Felix Philipp Ingolds Skorpioversa – Anthologika (Teil 2)

Anthologika

Teil 1 siehe hier

Gemäss ihrer archivalischen und didaktischen Grundfunktion ist sich die Anthologie über Jahrhunderte hin konzeptuell gleichgeblieben. Der Stoff wird stets chronologisch dargeboten, sei’s in der Gesamtschau («von den Anfängen bis zur Gegenwart») oder nach literarhistorischen Epochen («von der Romantik zum Realismus», «vom Jugendstil zur Neuen Sachlichkeit» u.a.m.), und doch liegt das vorrangige Interesse durchwegs auf jenen «besten» Texten, die anerkanntermassen «ewige» Geltung haben und eben deshalb auch am liebsten memoriert, am häufigsten zitiert werden.
​Seit 1984 erscheint in immer wieder neuer, revidierter und auch ergänzter Auflage Dietrich Bodes Anthologie «Deutsche Gedichte», eine – laut Verlagswerbung – «bewusst knapp gehaltene Auswahl hervorragender und repräsentativer Gedichte». Das Buch ist inzwischen – wiederum laut Verlag – zu einem «Klassiker» von Reclams Universal-Bibliothek geworden, gilt als eine der populärsten deutschen Anthologien überhaupt und hat sich auch im Schulbetrieb als Orientierungshilfe etabliert.
Der jüngste Neudruck, datiert von 2024, stellt auf 393 Seiten die mehr als «100 wichtigsten Lyrikerinnen und Lyriker deutscher Sprache» vor.

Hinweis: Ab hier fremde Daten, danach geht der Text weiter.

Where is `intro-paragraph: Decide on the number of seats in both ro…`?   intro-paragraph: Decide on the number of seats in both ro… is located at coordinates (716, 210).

Im Schnitt hat also jeder Autor vier Seiten für seine «besten» Texte zur Verfügung.
Eine so «knappe» Auslese «hervorragender und repräsentativer Gedichte» ist naturgemäss ein elitäres Unterfangen: Bestes soll sich hier an Bestes reihen, alles ist als Produkt «wichtigster» Dichter ausgewiesen, die allerdings auch für ein breiteres Publikum und nicht zuletzt für die Schullektüre einen verlässlichen «ersten Zugang zur deutschsprachigen Lyrik» sicherstellen sollen.